━━━ ENTRIES SUPPLIED

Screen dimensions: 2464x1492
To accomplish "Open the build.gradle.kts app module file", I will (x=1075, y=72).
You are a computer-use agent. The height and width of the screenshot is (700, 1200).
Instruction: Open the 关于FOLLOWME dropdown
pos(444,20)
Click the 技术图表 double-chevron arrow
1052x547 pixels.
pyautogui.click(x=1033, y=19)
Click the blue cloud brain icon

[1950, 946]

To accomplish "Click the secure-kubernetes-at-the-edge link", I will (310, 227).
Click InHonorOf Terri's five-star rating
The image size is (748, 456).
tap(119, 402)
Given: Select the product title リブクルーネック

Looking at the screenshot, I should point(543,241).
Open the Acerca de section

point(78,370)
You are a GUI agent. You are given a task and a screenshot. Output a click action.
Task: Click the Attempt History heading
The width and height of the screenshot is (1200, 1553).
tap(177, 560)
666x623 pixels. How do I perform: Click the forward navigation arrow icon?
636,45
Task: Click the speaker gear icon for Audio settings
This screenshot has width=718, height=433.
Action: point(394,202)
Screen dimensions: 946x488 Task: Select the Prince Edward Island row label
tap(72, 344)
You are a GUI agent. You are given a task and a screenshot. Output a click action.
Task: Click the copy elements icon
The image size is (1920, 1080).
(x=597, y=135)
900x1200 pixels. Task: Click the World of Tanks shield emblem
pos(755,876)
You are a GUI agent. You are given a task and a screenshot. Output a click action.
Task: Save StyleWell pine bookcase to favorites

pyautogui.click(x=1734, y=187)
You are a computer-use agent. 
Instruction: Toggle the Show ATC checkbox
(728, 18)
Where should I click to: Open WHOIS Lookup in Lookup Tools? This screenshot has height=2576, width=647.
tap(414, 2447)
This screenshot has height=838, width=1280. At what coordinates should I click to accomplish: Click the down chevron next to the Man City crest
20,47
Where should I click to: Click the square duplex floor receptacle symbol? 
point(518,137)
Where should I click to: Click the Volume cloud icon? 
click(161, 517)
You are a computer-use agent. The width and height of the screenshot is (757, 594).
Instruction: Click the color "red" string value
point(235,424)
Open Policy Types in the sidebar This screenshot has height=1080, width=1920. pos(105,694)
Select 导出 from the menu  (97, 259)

━━━━━━

> [TASK GOAL]: Could you copy every one of the rows above, word for word?

> [TASK SOLUTION]:
Screen dimensions: 2464x1492
To accomplish "Open the build.gradle.kts app module file", I will (x=1075, y=72).
You are a computer-use agent. The height and width of the screenshot is (700, 1200).
Instruction: Open the 关于FOLLOWME dropdown
pos(444,20)
Click the 技术图表 double-chevron arrow
1052x547 pixels.
pyautogui.click(x=1033, y=19)
Click the blue cloud brain icon

[1950, 946]

To accomplish "Click the secure-kubernetes-at-the-edge link", I will (310, 227).
Click InHonorOf Terri's five-star rating
The image size is (748, 456).
tap(119, 402)
Given: Select the product title リブクルーネック

Looking at the screenshot, I should point(543,241).
Open the Acerca de section

point(78,370)
You are a GUI agent. You are given a task and a screenshot. Output a click action.
Task: Click the Attempt History heading
The width and height of the screenshot is (1200, 1553).
tap(177, 560)
666x623 pixels. How do I perform: Click the forward navigation arrow icon?
636,45
Task: Click the speaker gear icon for Audio settings
This screenshot has width=718, height=433.
Action: point(394,202)
Screen dimensions: 946x488 Task: Select the Prince Edward Island row label
tap(72, 344)
You are a GUI agent. You are given a task and a screenshot. Output a click action.
Task: Click the copy elements icon
The image size is (1920, 1080).
(x=597, y=135)
900x1200 pixels. Task: Click the World of Tanks shield emblem
pos(755,876)
You are a GUI agent. You are given a task and a screenshot. Output a click action.
Task: Save StyleWell pine bookcase to favorites

pyautogui.click(x=1734, y=187)
You are a computer-use agent. 
Instruction: Toggle the Show ATC checkbox
(728, 18)
Where should I click to: Open WHOIS Lookup in Lookup Tools? This screenshot has height=2576, width=647.
tap(414, 2447)
This screenshot has height=838, width=1280. At what coordinates should I click to accomplish: Click the down chevron next to the Man City crest
20,47
Where should I click to: Click the square duplex floor receptacle symbol? 
point(518,137)
Where should I click to: Click the Volume cloud icon? 
click(161, 517)
You are a computer-use agent. The width and height of the screenshot is (757, 594).
Instruction: Click the color "red" string value
point(235,424)
Open Policy Types in the sidebar This screenshot has height=1080, width=1920. pos(105,694)
Select 导出 from the menu  (97, 259)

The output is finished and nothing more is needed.